While the concept of RLSA campaigns (Remarketing Lists for Search Audiences), Customer Match, and Similar Audiences have been key SEM strategies for some time now, Google has recently introduced the ability to use existing in-market audiences for search. These audiences were traditionally only available for GDN campaigns. This gives paid search marketers the opportunity to further test and optimize search campaigns using audience strategies and boost keyword performance in a cost-effective manner.
What are In-Market Audiences?
An in-market audience is designed to connect your campaigns to individuals who are actively searching on terms heavily related to your industry. Google analyzes millions of users, looking at search history and site behavior. They even consider previous conversions, looking at what the users have (and haven’t) purchased. Ideally, these individuals are closer to making a purchase, and are past the research stage. These users are divided into audiences that can later be applied to your campaigns. For example, consider the scenario below.
- Joe wants to plan a trip to Florida with his family
- Joe looks at hotels
- Joe purchases plane tickets
- Joe looks at tickets for Disney World
Based on his search history, Joe would be a prime candidate for the travel audience. When you couple intent with the current keyword set, you can hone in on the right audience (see details below). The categories of in-market audiences range from things like software and financial services to dating sites and babies. Once you select a major theme, you have an option to narrow down your selection even more. Below depicts the multiple selections users can choose under the Travel theme.
In-Market Audiences in Display vs. Search
In-Market audiences are not new. Google announced this targeting option in 2014. Yet, the ability to use them within search was announced back in May 2018. Our agency has tested using in-market audiences for display campaigns in observation mode, and consistently saw poor results. Consider our findings below.
Using in-market audiences for search is a different story. Here, the keyword set can be used on individuals that are proven to be relevant. Instead of risking “opening the flood gates” to this audience, like in the GDN, we are still ensuring their relevance through the “searched” keyword. In the chart below, you can see that the in-market audience drove in a stronger click-through-rate as well as a stronger conversion rate when testing in a search campaign.While the in-market audience drove in significantly more traffic while in observation mode, it had a much lower conversion rate compared to the previous visitor audience. We found this audience to be high spending and hugely inefficient across the board. This makes sense. Google-generated audiences can be filled with irrelevant users. This is a common factor and risk with anything using “machine learning.”
How to Apply an In-Market Audience to a Search Campaign:
- Sign into you Google Ads Account
- Navigate to the Audience tab in the left-hand panel
- Click the pencil icon to create an audience
- Select which campaign and ad group to edit
- Click the browse tab
- Select “what they are actively researching or planning”
- Choose your desired audience
When to Use In-Market Audiences:
The answer is always! For search campaigns, you should always be using in-market audiences, or any audience for that matter. Just because you apply an audience to a campaign, does not mean that you need to increase bids on these audiences. For search campaigns, you can overlay audiences, in observation mode, and then analyze performance of these audience segments. This is a great way to test out if in-market audiences, and which in-market audiences, work best for your campaign.
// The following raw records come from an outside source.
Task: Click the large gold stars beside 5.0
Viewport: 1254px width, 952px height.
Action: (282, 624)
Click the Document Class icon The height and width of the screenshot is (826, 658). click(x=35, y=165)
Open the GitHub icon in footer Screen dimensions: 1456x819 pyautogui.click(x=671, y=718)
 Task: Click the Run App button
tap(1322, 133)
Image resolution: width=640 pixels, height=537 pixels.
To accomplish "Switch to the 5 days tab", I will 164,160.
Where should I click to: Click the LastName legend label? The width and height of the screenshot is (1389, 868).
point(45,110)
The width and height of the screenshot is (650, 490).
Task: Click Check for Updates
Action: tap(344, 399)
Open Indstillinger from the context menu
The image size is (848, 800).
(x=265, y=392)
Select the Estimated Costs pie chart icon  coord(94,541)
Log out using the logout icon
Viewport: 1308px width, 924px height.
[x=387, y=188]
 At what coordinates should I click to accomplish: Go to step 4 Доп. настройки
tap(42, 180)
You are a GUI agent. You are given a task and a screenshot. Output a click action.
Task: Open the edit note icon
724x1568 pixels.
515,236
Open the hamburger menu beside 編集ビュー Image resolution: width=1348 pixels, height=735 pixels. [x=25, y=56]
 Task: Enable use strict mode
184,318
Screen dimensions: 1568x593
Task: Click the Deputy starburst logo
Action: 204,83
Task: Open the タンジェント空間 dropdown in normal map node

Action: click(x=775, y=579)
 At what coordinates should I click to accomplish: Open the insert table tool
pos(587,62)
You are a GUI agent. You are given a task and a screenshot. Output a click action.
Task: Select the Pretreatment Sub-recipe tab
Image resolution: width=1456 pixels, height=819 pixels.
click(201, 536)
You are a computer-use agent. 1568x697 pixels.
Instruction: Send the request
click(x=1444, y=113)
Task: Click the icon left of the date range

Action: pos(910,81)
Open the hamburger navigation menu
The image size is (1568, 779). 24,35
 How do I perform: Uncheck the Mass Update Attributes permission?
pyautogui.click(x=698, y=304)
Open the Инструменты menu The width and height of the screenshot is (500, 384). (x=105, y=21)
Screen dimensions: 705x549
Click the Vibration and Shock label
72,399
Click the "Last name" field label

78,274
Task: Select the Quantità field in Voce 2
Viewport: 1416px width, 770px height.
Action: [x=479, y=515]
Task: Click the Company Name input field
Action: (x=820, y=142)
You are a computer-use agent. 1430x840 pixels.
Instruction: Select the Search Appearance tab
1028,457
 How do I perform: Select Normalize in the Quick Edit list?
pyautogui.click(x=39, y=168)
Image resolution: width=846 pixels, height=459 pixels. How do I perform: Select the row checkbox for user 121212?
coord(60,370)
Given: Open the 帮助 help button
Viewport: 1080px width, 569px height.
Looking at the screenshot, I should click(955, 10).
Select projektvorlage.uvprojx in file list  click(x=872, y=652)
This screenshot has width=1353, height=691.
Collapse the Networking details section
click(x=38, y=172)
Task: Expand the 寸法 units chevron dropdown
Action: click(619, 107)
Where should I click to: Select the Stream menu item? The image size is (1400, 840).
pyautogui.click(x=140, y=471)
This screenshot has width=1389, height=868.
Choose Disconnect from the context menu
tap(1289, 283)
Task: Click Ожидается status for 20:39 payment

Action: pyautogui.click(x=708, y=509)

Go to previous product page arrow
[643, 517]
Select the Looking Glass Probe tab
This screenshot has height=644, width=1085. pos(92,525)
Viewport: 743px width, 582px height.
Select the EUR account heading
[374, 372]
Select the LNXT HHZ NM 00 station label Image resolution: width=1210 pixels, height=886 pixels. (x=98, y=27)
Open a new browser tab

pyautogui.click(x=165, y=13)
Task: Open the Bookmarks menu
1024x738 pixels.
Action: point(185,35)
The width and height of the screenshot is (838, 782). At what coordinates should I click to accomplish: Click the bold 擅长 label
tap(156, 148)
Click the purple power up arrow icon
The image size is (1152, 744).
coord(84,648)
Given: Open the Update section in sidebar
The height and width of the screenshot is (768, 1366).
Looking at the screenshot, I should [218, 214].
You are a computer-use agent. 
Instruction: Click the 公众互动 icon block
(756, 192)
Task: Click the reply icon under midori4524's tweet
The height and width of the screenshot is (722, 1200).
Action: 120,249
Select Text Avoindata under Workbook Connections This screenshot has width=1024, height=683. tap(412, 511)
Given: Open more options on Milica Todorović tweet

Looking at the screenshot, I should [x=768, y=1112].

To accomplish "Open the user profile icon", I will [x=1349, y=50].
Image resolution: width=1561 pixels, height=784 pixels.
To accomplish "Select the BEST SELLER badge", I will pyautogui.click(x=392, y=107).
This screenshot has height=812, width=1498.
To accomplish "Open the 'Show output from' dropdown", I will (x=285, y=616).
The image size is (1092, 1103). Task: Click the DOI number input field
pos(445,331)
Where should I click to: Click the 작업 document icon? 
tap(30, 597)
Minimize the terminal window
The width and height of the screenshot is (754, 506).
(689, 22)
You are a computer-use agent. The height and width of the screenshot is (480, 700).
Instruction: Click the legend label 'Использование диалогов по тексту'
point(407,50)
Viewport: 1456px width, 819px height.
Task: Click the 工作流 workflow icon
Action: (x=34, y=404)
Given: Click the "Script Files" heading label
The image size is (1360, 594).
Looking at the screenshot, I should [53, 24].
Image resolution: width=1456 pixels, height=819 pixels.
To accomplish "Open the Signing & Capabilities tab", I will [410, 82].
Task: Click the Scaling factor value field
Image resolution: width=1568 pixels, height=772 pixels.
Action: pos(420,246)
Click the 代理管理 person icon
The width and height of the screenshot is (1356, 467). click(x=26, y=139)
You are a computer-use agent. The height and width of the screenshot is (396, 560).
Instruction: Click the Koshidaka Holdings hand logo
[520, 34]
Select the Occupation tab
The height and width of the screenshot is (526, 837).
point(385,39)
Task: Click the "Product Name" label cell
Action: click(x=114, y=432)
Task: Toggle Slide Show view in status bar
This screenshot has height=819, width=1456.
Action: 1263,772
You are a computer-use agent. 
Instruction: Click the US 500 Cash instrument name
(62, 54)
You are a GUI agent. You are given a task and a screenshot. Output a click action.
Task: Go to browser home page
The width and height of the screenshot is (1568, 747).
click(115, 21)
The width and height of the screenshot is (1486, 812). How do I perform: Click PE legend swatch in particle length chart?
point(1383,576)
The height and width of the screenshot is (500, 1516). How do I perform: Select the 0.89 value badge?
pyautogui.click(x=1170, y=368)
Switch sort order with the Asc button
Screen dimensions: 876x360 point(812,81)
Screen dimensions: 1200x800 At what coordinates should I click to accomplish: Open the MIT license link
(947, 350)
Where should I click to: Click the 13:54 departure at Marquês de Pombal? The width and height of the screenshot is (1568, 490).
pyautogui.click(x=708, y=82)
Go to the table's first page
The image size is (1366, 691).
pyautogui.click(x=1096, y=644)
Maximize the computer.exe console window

At first glance, it may seem that in-market audiences are only beneficial for eCommerce, consumer-based businesses, but that is not true. In-Market audiences provide a great opportunity for B2B business to exclude irrelevant searchers. Applying an in-market audience as a negative to a campaign can help to create a more targeted audience, boost conversion rate, and most importantly save money. Software based companies may find that their conversion rate is weaker for specific audiences bucketed into the travel and lifestyle related audiences like beauty, apparel and hotels. That being said, negative audiences are not limited to B2B companies. For example, it is pretty safe to assume that a wedding venue is not interested in targeting users whose search history has been focused on dating sites. Again, these assumptions can all be confirmed through testing.
Test, Test, Test…
Before you make any bid adjustments or create targeted campaigns using these audiences, it is crucial that you overlay all relevant audience types to your campaigns and analyze the results. The audiences will gather data over time, and then you can factor in conversion rate and click-through-rate numbers to help aid your decisions.
You may be surprised with the results, which is why we always recommend testing as many audiences as possible. There are obvious assumptions. For example, it is likely that a rental car service, would benefit from targeting users who have previously been interested in booking a hotel. However you may find that users who have a previous interest in beauty and travel convert better for your luxury watch website.
The Future of In-Market Audiences:
As Google announces more and more new features, we can see a common theme evolving. Google is moving toward “machine learning” which ultimately is causing marketers to steer away from the strong reliance on the keyword, and shift gears to focus on utilizing on this user intent data provided from Google. We can expect more and more announcements based on “automated learning” to come from Google. We are keeping up with the trends and determining what works and does not work with these new features.